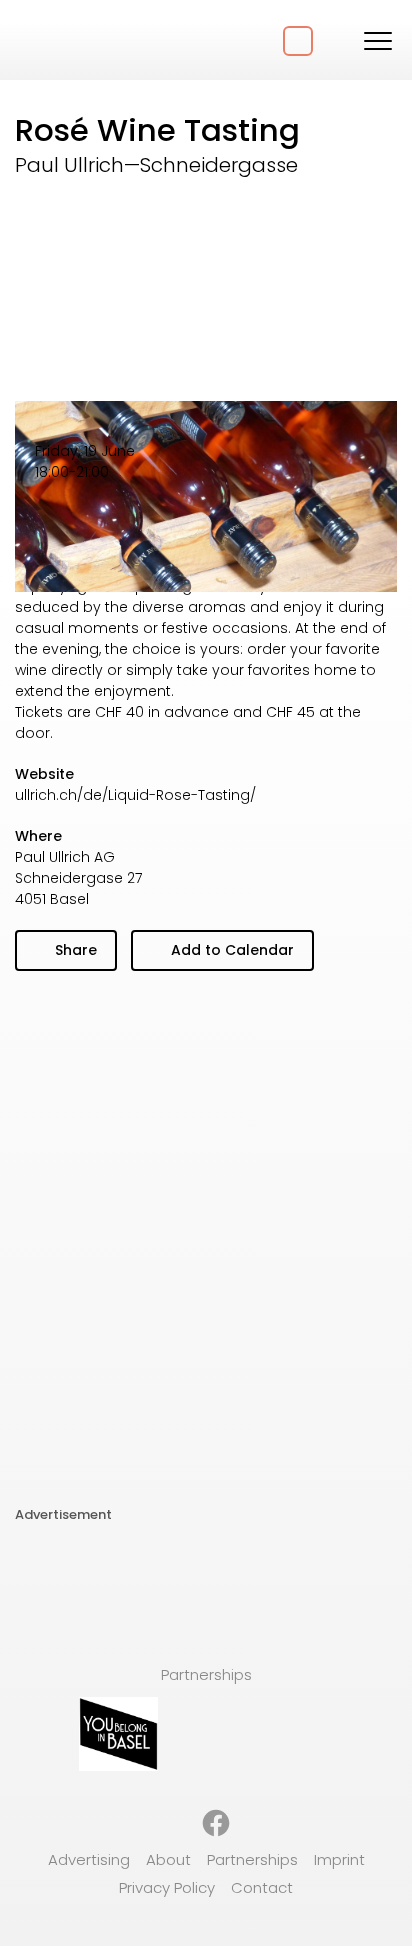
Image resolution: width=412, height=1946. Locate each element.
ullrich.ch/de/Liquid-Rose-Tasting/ (135, 795)
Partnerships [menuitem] (252, 1859)
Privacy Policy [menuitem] (167, 1887)
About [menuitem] (168, 1859)
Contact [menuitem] (262, 1887)
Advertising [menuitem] (89, 1859)
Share (74, 950)
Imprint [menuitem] (339, 1859)
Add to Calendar (230, 950)
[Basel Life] (90, 40)
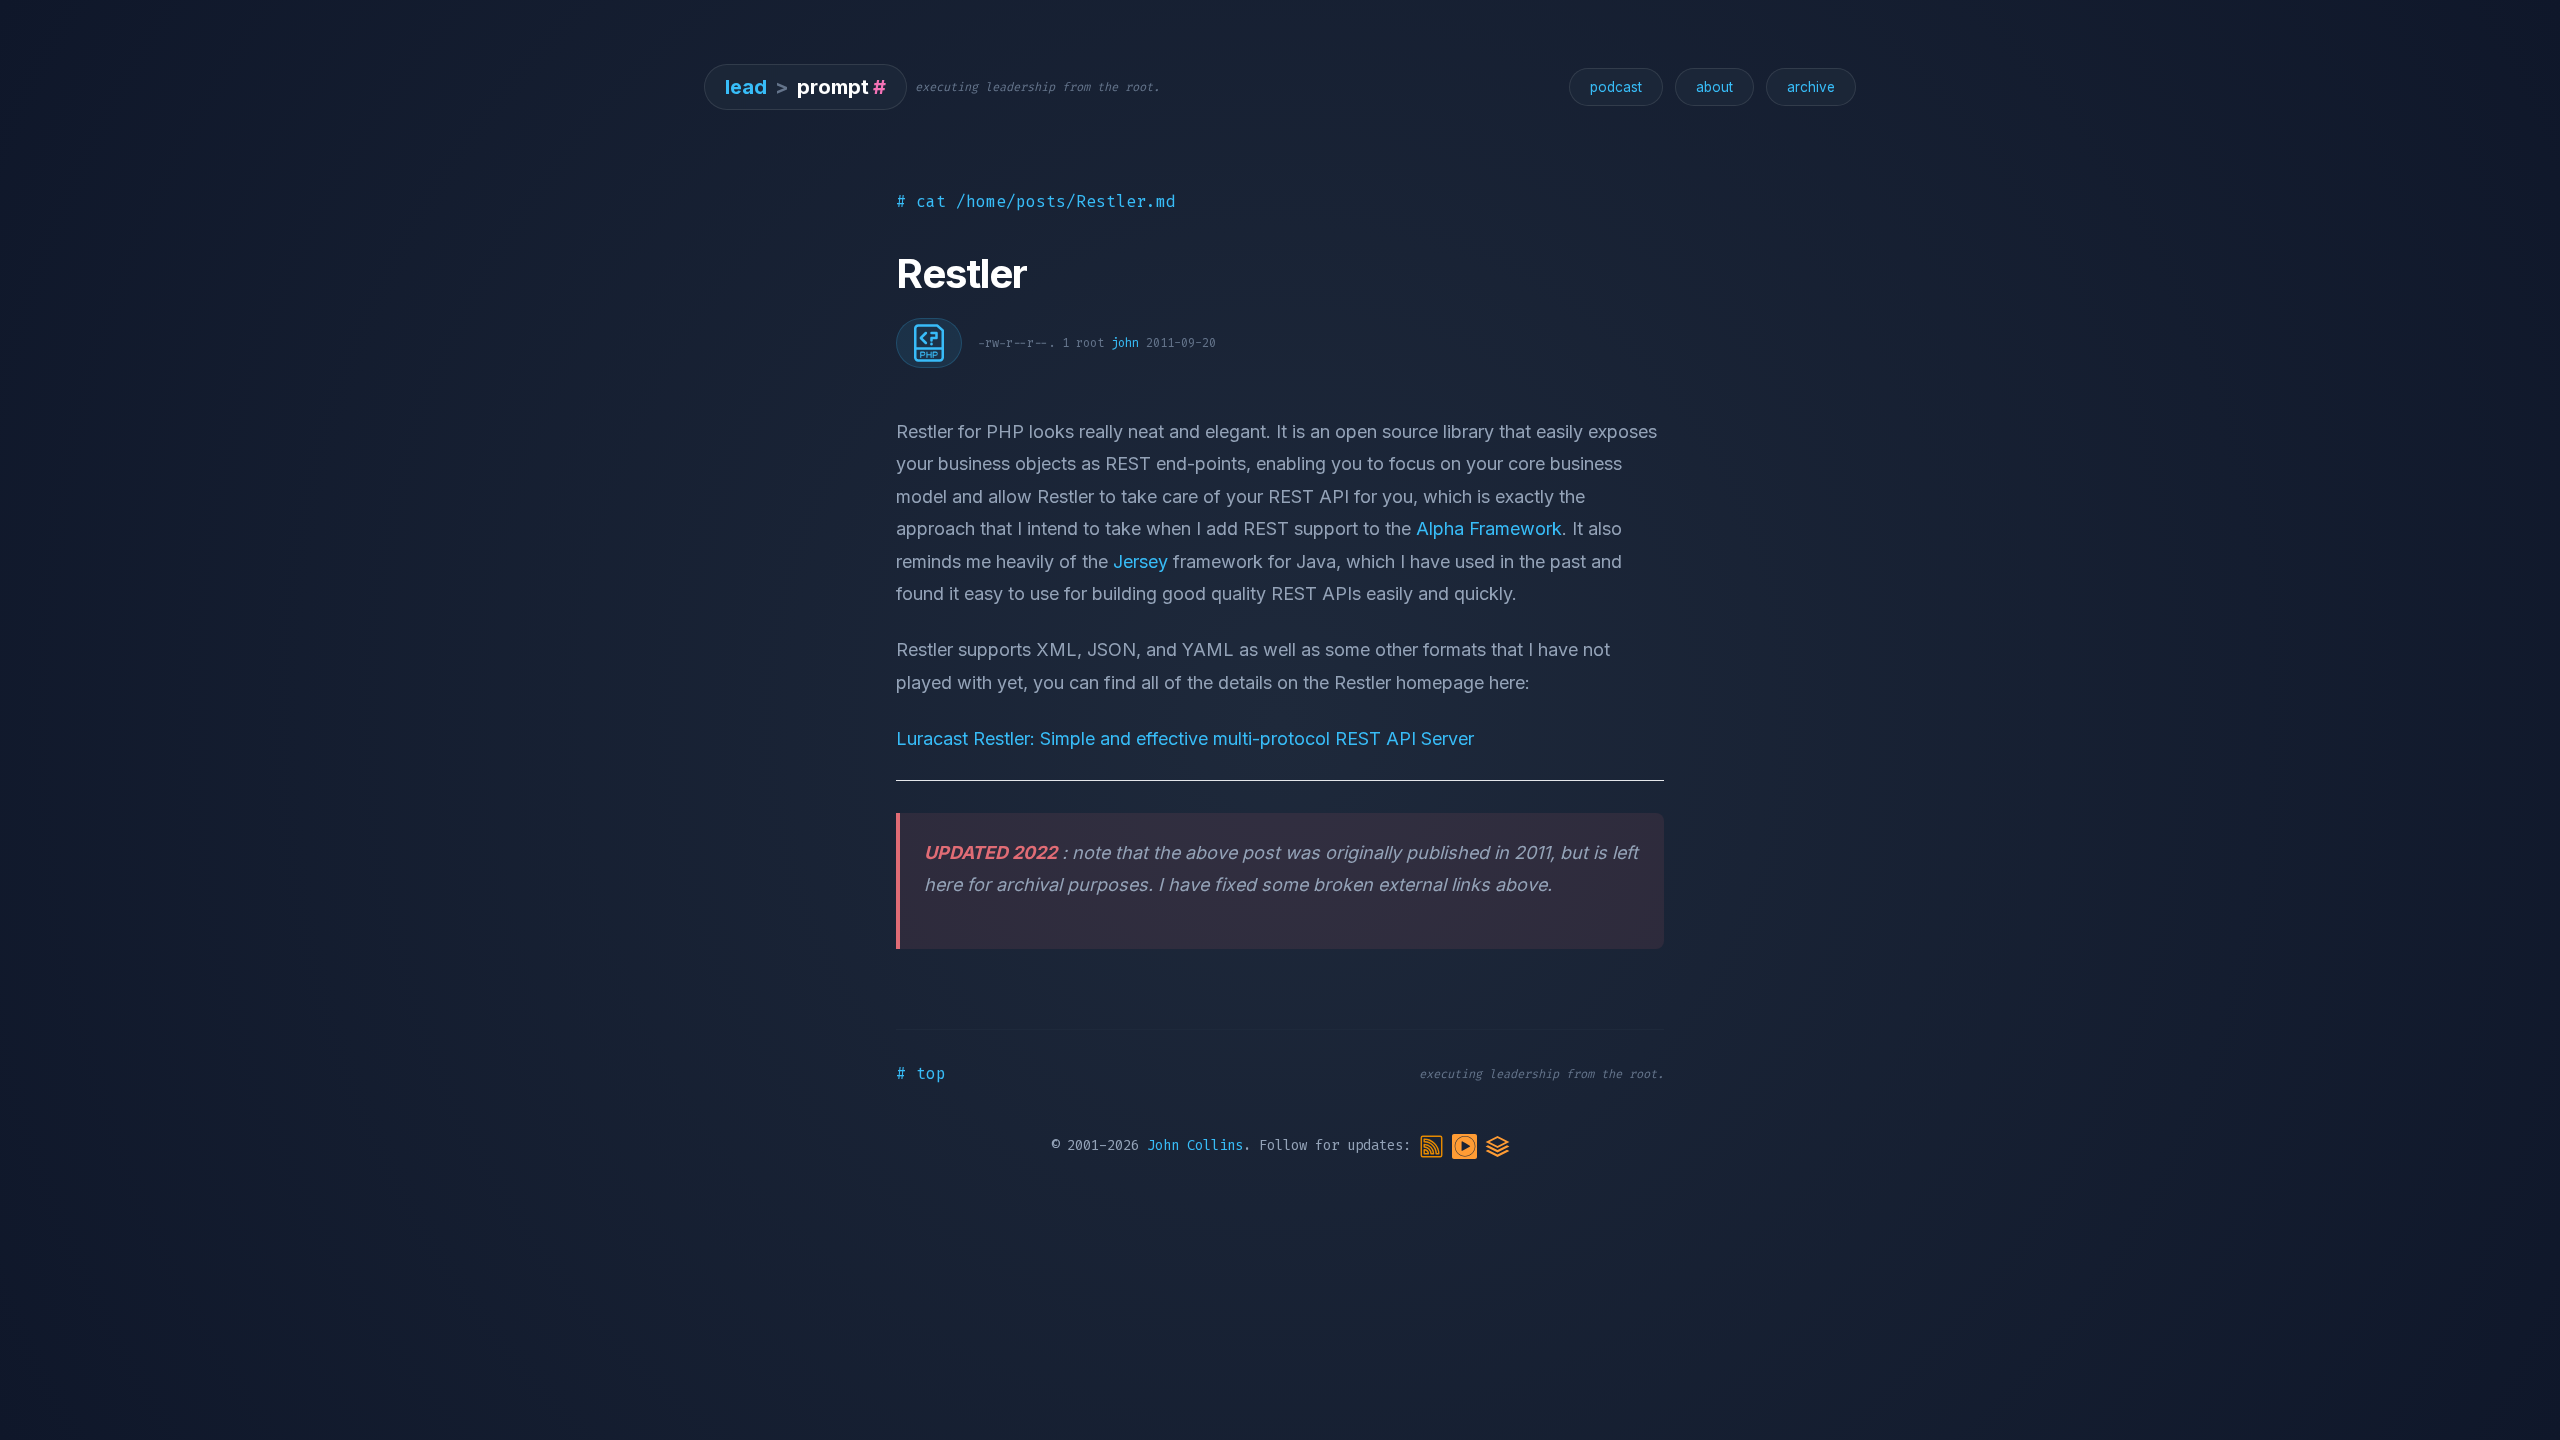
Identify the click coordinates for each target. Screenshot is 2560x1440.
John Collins (1195, 1145)
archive (1811, 87)
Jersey (1140, 561)
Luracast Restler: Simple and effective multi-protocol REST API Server (1185, 738)
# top (921, 1073)
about (1714, 87)
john (1125, 343)
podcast (1616, 87)
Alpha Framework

*EXERCISE GOAL*. Transcribe nothing but the lines from the one containing "Advertising [menuitem] (89, 1859)" through the final line of the records, exactly as written and without pictures.

*ANSWER SECTION*.
Advertising [menuitem] (89, 1859)
Share (74, 950)
Imprint [menuitem] (339, 1859)
Add to Calendar (230, 950)
[Basel Life] (90, 40)
Identify the click coordinates for each target. Screenshot is 2560x1440.
John Collins (1195, 1145)
archive (1811, 87)
Jersey (1140, 561)
Luracast Restler: Simple and effective multi-protocol REST API Server (1185, 738)
# top (921, 1073)
about (1714, 87)
john (1125, 343)
podcast (1616, 87)
Alpha Framework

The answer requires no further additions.